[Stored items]
■ ■ ■

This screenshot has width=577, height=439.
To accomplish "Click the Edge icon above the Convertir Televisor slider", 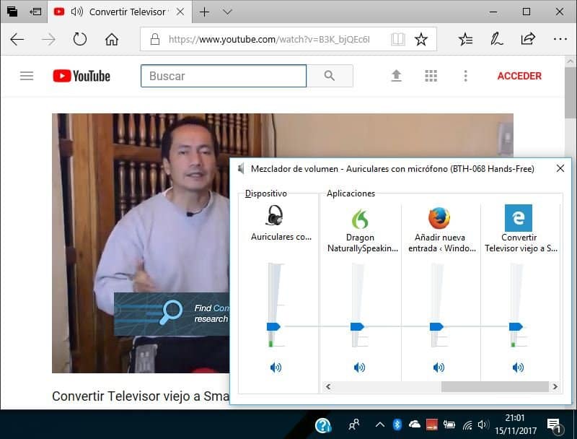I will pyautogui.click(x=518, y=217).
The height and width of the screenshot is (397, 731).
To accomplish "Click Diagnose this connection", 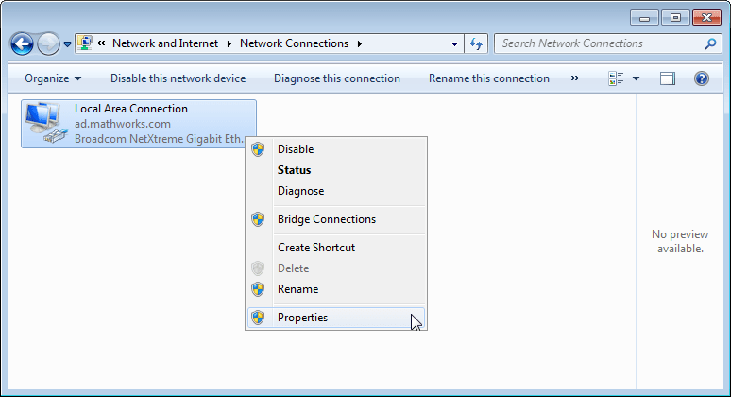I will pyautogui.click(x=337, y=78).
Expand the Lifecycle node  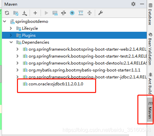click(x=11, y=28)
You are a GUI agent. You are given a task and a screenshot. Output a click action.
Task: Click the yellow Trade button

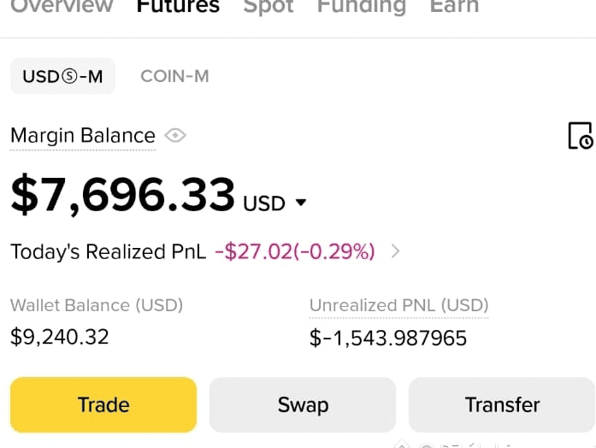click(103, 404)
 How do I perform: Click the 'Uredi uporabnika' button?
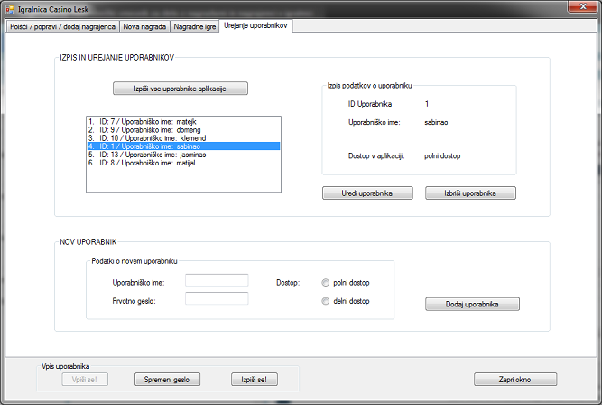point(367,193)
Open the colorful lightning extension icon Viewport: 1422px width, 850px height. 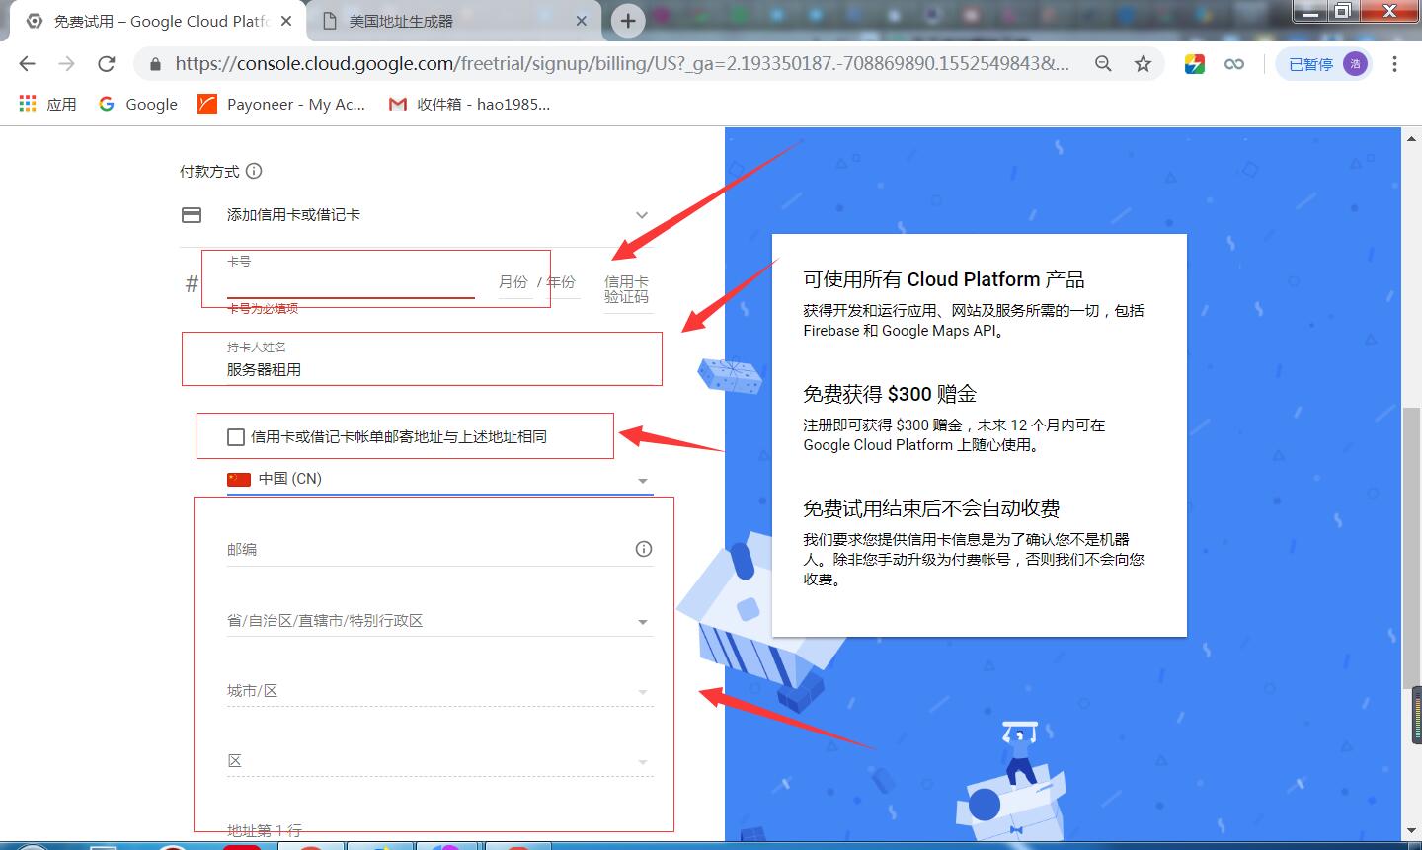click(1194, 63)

■ ■ ■

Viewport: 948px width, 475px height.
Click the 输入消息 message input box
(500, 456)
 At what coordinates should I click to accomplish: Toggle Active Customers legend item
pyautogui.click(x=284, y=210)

■ ■ ■

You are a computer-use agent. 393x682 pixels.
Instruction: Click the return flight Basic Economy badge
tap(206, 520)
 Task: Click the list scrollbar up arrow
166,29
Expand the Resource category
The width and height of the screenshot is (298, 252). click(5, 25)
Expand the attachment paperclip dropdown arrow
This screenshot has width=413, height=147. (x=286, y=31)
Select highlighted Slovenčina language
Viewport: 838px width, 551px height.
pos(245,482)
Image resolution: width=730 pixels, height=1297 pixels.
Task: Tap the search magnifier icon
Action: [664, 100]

■ ■ ■

• [Assignment]: Among the lines of the records above, count those containing the word "agent", then give the number by itself.

• [Your solution]: 2